It works like a graphic design program (almost, no GUI, you have to compile to see the changes) in the sense that it uses the relative positions of the objects, rather than absolute coordinates.

You put the material in special boxes that have several handles (in the corners, in the middle of the sides, in the center and others) that allow you to join the handle of one box with a handle of another box. For example, the lower left corner of the first with the upper left corner of the second.
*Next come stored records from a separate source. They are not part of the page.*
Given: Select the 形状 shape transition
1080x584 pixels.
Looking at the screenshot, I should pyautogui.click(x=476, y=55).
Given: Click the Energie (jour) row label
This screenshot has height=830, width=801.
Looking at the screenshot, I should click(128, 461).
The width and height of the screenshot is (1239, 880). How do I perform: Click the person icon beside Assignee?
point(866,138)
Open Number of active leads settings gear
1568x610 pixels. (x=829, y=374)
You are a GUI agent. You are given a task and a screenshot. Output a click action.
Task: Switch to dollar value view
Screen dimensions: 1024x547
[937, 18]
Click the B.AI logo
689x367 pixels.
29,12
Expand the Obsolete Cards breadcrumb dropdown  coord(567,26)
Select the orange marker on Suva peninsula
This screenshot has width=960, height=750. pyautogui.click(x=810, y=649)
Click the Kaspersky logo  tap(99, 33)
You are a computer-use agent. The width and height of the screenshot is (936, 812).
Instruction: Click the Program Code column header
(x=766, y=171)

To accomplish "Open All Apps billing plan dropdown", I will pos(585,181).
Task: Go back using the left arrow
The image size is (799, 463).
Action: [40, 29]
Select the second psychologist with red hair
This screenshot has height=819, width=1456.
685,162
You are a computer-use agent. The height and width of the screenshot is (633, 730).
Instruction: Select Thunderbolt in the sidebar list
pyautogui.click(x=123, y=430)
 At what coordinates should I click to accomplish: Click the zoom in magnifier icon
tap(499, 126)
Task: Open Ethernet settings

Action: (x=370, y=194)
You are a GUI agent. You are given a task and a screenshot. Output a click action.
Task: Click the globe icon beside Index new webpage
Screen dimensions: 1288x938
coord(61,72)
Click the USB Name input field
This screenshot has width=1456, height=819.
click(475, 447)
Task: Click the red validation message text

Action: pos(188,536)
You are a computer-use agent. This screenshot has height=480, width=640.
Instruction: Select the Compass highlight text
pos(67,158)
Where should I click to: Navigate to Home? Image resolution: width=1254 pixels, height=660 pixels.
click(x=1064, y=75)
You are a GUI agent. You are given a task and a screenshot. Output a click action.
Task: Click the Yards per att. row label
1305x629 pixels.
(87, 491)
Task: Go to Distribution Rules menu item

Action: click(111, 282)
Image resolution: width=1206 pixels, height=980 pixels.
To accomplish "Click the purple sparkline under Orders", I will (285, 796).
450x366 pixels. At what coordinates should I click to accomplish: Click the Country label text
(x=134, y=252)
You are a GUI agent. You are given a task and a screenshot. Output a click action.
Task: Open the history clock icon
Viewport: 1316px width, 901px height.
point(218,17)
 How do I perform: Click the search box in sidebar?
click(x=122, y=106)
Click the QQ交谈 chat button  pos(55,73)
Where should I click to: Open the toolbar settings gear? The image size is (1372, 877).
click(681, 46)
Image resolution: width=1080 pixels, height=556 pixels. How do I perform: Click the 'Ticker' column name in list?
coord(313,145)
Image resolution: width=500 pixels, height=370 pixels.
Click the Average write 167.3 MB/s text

On top of that, you can add vertical and horizontal offsets to position the content exactly where you want it.

I collected several tables, a list, a figure and a text (the title) and assembled all them (9 objects) using a large box the size of the text area, like a frame (called \Framex) to collect the others. I took several tables from the reference you gave from Michael Goerz refcards.

All the material will go on top of the frame. After the nine joins are completed, the frame is composed on a single page.

I included a table with the dimensions of the boxes (using the tools provided by xcoffins plus a macro to convert pt to cm), before the assembly process. It might be helpful to build a mockup model with paper rectangles to find the best arrangement.

I recommend doing one merge at a time and compiling, to see how the box fits together and if offsets are needed. The process is very fast once you understand the name of the basic identifiers of the handles using the letters l, r, t, b, vc, hc.

I also recommend reading the manual on the package, replicating the example for a quick learning curve.

https://ctan.org/pkg/xcoffins?lang=en

I do not claim to have achieved a nice design.

xx

mm

This is the code. Many packages are needed only for the tables.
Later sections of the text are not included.